Before starting an assignment, ask the attorney in charge how much time is reasonable to spend, Kanarek says.

Dive in, Learn the Ropes

Initially, new associates should expect to put in long hours learning the ropes of an unfamiliar profession, no matter how well they did in law school, says Andrea “Bonnie” Saito, director of career services at Whittier Law School in Costa Mesa, Calif. “It’s better to be willing to put in more hours initially, until you develop a system and understand the expectations,” Saito says.

The experts also emphasize the need to balance the constant pressure of a daily pile of work with longer-term priorities that will lead to career advancement. For example, keeping in touch with law school classmates and taking an active role in a bar association committee will likely lead to business development and future success, Saito says.

Although balancing time between short-term and long-term work is, Wolfe says, “the biggest dilemma,” new associates need to understand that it is they, rather than senior attorneys or clients, who are in charge of their careers. “Ultimately, they do control their own professional growth, and they need to seize that opportunity,” he says.

A committee of the ABA General Practice, Solo and Small Firm Section is developing a program to help young attorneys improve time management and other skills.
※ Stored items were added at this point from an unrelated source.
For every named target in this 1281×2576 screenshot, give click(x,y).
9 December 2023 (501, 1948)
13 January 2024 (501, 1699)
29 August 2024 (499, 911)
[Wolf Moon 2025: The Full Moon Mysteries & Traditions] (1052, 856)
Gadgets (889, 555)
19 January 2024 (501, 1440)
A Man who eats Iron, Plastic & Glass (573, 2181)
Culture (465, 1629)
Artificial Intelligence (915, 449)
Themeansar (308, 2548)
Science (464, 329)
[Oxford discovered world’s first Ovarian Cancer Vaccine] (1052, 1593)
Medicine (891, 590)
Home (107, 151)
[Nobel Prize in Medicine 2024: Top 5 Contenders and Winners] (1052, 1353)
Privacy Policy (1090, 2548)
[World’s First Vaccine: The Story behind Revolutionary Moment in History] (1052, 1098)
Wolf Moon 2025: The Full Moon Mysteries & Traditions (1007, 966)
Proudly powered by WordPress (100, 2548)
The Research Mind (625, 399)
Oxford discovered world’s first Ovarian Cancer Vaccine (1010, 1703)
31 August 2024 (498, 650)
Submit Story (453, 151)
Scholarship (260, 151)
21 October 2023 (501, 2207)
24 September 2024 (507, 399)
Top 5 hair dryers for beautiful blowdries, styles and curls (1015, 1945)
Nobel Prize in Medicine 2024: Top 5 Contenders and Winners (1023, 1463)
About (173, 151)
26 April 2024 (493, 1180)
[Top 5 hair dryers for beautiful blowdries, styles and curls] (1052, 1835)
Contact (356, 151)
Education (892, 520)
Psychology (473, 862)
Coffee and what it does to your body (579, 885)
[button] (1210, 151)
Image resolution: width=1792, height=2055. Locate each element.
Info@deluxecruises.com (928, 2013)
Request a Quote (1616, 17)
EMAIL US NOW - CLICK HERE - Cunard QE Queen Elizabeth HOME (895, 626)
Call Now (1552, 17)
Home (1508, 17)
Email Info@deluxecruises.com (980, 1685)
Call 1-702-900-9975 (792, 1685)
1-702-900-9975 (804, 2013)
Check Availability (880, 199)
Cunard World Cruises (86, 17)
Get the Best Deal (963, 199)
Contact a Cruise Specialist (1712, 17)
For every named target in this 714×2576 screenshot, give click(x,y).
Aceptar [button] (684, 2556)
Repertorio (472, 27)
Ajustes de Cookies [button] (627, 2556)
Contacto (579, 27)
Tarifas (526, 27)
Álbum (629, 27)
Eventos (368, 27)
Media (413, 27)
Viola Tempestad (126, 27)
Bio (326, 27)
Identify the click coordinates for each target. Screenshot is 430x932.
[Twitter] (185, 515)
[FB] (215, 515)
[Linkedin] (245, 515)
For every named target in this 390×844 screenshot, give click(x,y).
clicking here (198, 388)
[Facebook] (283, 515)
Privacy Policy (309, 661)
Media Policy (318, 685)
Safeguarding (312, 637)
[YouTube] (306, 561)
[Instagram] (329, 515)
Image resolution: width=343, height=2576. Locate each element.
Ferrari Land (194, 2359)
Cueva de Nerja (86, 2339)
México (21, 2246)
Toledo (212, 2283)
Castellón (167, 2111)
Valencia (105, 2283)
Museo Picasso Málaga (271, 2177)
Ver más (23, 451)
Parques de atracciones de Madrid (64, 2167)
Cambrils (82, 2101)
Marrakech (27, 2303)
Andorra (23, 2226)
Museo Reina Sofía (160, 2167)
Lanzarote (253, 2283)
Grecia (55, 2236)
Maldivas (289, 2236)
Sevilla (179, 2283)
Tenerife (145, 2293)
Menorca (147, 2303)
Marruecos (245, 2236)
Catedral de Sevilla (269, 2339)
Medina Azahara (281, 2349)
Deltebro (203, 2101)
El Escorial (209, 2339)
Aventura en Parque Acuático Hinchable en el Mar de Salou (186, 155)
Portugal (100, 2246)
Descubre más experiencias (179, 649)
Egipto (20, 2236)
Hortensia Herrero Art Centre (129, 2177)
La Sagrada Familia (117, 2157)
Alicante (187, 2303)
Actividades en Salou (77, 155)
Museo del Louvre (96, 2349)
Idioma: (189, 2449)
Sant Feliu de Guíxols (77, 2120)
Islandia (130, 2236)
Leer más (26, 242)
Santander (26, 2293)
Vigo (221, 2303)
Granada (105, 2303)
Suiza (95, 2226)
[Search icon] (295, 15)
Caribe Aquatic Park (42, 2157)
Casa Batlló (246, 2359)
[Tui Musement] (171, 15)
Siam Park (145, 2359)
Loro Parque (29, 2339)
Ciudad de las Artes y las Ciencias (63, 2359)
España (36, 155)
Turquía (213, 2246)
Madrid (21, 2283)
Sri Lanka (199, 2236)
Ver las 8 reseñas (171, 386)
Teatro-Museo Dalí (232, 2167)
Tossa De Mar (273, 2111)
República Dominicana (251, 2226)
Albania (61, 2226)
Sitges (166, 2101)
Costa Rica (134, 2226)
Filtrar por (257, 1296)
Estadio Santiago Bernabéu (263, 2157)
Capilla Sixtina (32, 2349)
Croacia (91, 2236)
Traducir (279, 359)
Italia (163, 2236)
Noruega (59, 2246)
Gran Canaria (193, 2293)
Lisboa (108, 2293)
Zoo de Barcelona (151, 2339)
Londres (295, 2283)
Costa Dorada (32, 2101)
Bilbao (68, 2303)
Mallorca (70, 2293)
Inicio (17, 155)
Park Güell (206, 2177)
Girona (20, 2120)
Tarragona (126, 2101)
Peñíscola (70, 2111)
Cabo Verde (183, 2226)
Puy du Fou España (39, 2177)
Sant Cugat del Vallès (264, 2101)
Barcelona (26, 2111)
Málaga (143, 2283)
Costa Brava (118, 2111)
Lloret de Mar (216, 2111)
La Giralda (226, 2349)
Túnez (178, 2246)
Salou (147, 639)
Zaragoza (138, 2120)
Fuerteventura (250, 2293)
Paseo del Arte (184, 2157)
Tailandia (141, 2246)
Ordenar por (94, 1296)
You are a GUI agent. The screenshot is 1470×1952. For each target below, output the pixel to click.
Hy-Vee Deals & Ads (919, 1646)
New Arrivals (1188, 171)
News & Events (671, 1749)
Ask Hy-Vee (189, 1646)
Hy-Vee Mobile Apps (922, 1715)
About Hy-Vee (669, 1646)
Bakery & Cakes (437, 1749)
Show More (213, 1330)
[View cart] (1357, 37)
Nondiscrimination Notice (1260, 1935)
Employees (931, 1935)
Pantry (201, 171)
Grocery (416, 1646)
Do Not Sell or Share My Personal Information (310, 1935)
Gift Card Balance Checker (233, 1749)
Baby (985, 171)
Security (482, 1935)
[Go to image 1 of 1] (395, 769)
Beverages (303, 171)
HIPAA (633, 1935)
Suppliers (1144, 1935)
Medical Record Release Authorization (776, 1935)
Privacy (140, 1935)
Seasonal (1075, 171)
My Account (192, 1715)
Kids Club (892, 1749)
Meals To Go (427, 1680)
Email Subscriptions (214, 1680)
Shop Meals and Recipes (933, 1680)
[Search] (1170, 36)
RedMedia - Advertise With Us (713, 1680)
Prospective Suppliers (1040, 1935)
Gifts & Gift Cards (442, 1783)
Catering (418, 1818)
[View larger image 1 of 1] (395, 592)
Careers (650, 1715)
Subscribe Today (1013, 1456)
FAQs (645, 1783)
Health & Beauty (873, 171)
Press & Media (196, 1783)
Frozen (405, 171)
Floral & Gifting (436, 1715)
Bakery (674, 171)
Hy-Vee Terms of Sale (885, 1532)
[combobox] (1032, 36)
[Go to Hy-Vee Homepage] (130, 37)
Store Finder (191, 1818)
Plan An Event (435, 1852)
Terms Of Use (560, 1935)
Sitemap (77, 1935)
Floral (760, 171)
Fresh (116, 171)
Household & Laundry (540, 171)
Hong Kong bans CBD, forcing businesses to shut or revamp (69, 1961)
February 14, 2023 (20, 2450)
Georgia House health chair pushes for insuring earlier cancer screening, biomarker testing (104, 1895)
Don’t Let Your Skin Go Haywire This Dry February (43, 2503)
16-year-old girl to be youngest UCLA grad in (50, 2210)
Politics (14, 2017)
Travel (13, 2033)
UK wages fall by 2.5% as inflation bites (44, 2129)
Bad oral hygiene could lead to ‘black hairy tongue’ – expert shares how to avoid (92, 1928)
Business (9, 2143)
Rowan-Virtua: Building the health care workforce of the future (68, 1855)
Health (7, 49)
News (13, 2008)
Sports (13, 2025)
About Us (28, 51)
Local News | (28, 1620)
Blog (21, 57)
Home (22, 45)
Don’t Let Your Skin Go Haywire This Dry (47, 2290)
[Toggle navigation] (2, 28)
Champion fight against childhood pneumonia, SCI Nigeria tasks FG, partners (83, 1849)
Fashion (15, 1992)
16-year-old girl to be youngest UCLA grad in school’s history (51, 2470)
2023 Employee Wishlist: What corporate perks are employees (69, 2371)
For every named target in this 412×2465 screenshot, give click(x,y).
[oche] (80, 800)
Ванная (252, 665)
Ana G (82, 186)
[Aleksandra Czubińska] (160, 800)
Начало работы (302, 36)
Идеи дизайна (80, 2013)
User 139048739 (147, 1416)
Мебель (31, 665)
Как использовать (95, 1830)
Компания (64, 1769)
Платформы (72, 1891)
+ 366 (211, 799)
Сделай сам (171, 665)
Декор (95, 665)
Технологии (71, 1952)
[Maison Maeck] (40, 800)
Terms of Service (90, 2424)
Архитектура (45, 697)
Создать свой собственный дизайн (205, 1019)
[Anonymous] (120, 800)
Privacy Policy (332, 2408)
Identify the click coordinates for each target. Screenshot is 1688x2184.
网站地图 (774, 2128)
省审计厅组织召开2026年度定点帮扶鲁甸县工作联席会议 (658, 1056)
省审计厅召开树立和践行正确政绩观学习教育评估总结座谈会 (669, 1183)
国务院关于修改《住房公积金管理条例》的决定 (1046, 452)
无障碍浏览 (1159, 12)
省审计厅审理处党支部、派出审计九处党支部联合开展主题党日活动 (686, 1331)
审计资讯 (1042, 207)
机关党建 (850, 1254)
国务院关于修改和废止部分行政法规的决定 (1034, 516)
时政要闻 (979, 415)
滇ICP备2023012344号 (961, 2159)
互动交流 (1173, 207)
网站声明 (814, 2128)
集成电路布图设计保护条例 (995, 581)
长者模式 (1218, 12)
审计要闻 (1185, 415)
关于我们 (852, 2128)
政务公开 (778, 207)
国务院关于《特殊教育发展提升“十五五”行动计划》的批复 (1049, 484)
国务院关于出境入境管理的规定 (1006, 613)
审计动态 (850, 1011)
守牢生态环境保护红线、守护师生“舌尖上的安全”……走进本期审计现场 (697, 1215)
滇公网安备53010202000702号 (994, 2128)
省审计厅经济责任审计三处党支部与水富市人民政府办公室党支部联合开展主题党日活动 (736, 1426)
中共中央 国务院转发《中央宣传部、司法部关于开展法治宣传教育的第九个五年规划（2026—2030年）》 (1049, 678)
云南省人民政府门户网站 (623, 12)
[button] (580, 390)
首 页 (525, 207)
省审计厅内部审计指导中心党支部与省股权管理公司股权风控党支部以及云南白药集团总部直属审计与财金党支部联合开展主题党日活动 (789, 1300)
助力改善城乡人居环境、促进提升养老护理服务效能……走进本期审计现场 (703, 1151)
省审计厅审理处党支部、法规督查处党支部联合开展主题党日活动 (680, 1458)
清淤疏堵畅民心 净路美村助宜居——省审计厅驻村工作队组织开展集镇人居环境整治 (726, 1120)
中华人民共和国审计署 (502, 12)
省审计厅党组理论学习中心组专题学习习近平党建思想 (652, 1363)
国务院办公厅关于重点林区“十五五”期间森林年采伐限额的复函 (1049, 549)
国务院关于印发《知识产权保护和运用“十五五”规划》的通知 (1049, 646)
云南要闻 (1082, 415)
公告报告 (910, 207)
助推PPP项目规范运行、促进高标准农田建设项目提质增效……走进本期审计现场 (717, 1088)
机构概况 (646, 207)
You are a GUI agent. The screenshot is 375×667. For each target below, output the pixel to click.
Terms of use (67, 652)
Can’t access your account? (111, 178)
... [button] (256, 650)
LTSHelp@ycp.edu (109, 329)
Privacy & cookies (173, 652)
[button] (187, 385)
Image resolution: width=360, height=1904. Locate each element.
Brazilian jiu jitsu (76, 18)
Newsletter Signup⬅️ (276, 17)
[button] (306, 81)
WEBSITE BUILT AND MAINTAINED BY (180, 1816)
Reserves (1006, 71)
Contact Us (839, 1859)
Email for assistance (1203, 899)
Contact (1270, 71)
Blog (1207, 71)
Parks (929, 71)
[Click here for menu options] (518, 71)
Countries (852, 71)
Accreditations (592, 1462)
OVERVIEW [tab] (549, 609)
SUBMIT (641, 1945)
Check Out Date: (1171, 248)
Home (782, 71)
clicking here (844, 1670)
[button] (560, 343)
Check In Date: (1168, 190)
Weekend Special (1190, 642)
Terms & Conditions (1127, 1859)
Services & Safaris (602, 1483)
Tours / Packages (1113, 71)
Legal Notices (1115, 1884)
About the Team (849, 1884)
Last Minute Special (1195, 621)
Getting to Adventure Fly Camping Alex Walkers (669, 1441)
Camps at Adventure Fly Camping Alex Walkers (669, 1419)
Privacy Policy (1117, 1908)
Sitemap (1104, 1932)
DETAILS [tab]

Key components of the program are mentoring new lawyers and offering books about basic expectations in law practice, says Vicki M. Huebner-Dummitt. An assistant dean at Chapman University School of Law in Orange, Calif., she chairs the committee, known as the Trans (short for transition) Team.

The team plans to publish a Web link accessible to student members of the section offering information from practicing lawyers about their daily lives, as well as an opportunity to get in touch for more advice.

And then there’s time needed for repetition—as in, young attorneys never learn it the first go-round. Senior lawyers dealing with new associates should expect to tell them something several times, since new associates often won’t understand or believe good advice when they first hear it, Wolfe says.

“They’re just going to miss most of it,” he says. “So it’s something you’ve just got to keep reminding them of. … I just think you need to do it multiple times, multiple ways.”